**SET TASK:**
Answer these questions from the soccer biography:
1. In what year and in which city was Mark Longwell born?
2. For which university did he play college soccer?
3. Which club did he train with in the summer of 1982?

Mark Longwell (born 1960 in Stamford, Connecticut) is an American retired soccer defender who played professionally in the North American Soccer League and United Soccer League.

Career

Youth and College
Longwell played high school soccer at Trumbull High School in Trumbull, Connecticut where he a two-time All-State selection. He then played college soccer for Fairfield University where he was named All New England and the Tri-State Conference MVP in his junior and senior years. Longwell played with Slough Town FC in Slough, England in 1978, trained with Liverpool F.C. in the summer of 1980, and trained with Chelsea FC in the summer of 1982.

**COLLECTED MATERIAL:**
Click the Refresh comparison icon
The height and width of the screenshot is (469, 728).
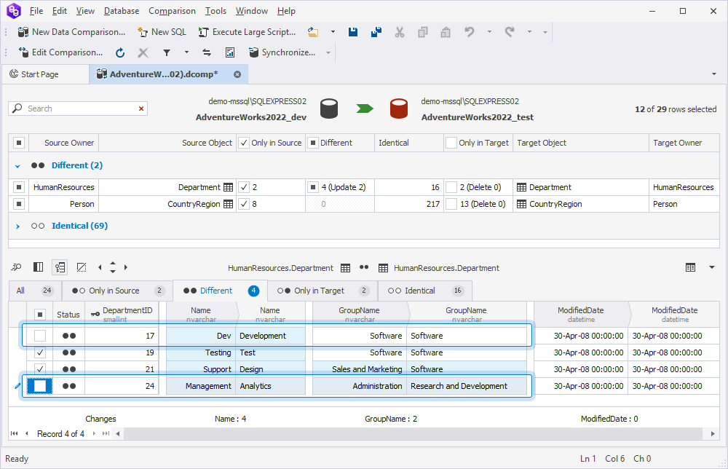point(120,52)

**EXERCISE RESULT:**
1. 1960, in Stamford, Connecticut
2. Fairfield University
3. Chelsea FC